Date: January 15, 2026
Host: Bloomberg
Guest: Martin Kazaks, Governor of the Bank of Latvia and ECB Governing Council Member
This episode centers on the increasing political pressures facing central banks globally, sparked by a criminal investigation into Federal Reserve Chair Jerome Powell. Martin Kazaks discusses central bank independence, potential risks to the ECB, monetary policy outlook, geopolitical shocks, and the structural weaknesses in Europe that monetary policy alone cannot fix.
On independence and political risk:
"The outcome from such a move would of course be negative for the European population. So that would be a very bad choice." – Martin Kazaks (03:36)
On future rate changes:
"Let's not give too much forward guidance in terms of the rates. What is important for the markets to understand is our reaction function and the markets understand it, in my view." – Martin Kazaks (04:53)

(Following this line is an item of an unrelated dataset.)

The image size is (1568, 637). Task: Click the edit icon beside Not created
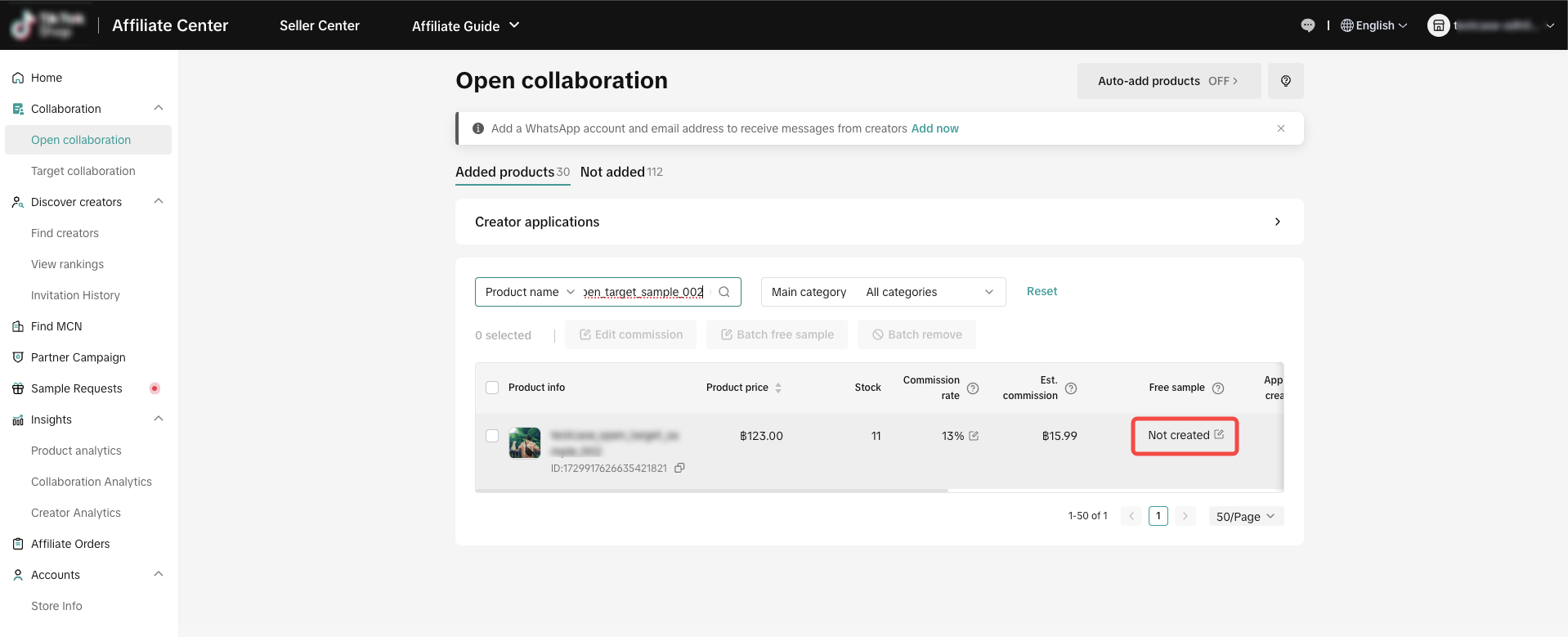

On limits of monetary policy:
"Monetary policy, by providing stability and being at the target, will help with that. But it's not the job of monetary policy to resolve productivity problems and single market problems." – Martin Kazaks (end, ~08:25)
Martin Kazaks delivered a measured message: central bank independence is indispensable, especially in turbulent times. While current ECB policy is effective, he warns that political meddling—for either short-term gains or nationalist reasons—can destabilize economies and erode trust. Though the ECB has reached its inflation target, unpredictable global and geopolitical shocks demand a flexible, data-driven monetary policy. Ultimately, real progress for Europe hinges on long-term structural reforms, not just monetary moves, to make economies stronger and more resilient in an unpredictable world.